**Exercise requirements:**
Return every line of the data below word for word, including the punctuation.

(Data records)

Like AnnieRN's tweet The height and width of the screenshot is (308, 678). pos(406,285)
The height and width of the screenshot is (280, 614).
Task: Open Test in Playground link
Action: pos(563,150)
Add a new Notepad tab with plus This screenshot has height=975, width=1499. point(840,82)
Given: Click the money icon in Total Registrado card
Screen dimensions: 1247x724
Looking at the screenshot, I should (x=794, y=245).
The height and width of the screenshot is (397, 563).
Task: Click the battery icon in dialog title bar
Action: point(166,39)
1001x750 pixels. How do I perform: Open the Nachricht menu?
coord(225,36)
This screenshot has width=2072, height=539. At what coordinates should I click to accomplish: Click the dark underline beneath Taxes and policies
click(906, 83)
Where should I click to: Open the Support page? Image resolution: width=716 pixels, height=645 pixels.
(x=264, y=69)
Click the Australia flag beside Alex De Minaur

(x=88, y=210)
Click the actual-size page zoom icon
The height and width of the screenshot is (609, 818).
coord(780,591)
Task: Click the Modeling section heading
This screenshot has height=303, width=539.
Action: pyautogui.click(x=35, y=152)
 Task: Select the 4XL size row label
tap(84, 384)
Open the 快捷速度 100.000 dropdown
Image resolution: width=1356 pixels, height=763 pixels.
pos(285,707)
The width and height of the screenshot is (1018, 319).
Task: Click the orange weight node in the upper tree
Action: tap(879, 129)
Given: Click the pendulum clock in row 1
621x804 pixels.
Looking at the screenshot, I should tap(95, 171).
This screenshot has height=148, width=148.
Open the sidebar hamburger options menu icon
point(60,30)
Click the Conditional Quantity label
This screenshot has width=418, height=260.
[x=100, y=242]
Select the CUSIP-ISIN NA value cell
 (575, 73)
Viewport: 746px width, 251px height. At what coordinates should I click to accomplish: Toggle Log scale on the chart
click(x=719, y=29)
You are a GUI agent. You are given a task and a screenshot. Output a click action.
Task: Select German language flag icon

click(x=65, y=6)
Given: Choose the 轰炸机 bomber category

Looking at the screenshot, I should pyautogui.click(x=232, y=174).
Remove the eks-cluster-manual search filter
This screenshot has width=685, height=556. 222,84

**The answer:**
Like AnnieRN's tweet The height and width of the screenshot is (308, 678). pos(406,285)
The height and width of the screenshot is (280, 614).
Task: Open Test in Playground link
Action: pos(563,150)
Add a new Notepad tab with plus This screenshot has height=975, width=1499. point(840,82)
Given: Click the money icon in Total Registrado card
Screen dimensions: 1247x724
Looking at the screenshot, I should (x=794, y=245).
The height and width of the screenshot is (397, 563).
Task: Click the battery icon in dialog title bar
Action: point(166,39)
1001x750 pixels. How do I perform: Open the Nachricht menu?
coord(225,36)
This screenshot has width=2072, height=539. At what coordinates should I click to accomplish: Click the dark underline beneath Taxes and policies
click(906, 83)
Where should I click to: Open the Support page? Image resolution: width=716 pixels, height=645 pixels.
(x=264, y=69)
Click the Australia flag beside Alex De Minaur

(x=88, y=210)
Click the actual-size page zoom icon
The height and width of the screenshot is (609, 818).
coord(780,591)
Task: Click the Modeling section heading
This screenshot has height=303, width=539.
Action: pyautogui.click(x=35, y=152)
 Task: Select the 4XL size row label
tap(84, 384)
Open the 快捷速度 100.000 dropdown
Image resolution: width=1356 pixels, height=763 pixels.
pos(285,707)
The width and height of the screenshot is (1018, 319).
Task: Click the orange weight node in the upper tree
Action: tap(879, 129)
Given: Click the pendulum clock in row 1
621x804 pixels.
Looking at the screenshot, I should tap(95, 171).
This screenshot has height=148, width=148.
Open the sidebar hamburger options menu icon
point(60,30)
Click the Conditional Quantity label
This screenshot has width=418, height=260.
[x=100, y=242]
Select the CUSIP-ISIN NA value cell
 (575, 73)
Viewport: 746px width, 251px height. At what coordinates should I click to accomplish: Toggle Log scale on the chart
click(x=719, y=29)
You are a GUI agent. You are given a task and a screenshot. Output a click action.
Task: Select German language flag icon

click(x=65, y=6)
Given: Choose the 轰炸机 bomber category

Looking at the screenshot, I should pyautogui.click(x=232, y=174).
Remove the eks-cluster-manual search filter
This screenshot has width=685, height=556. 222,84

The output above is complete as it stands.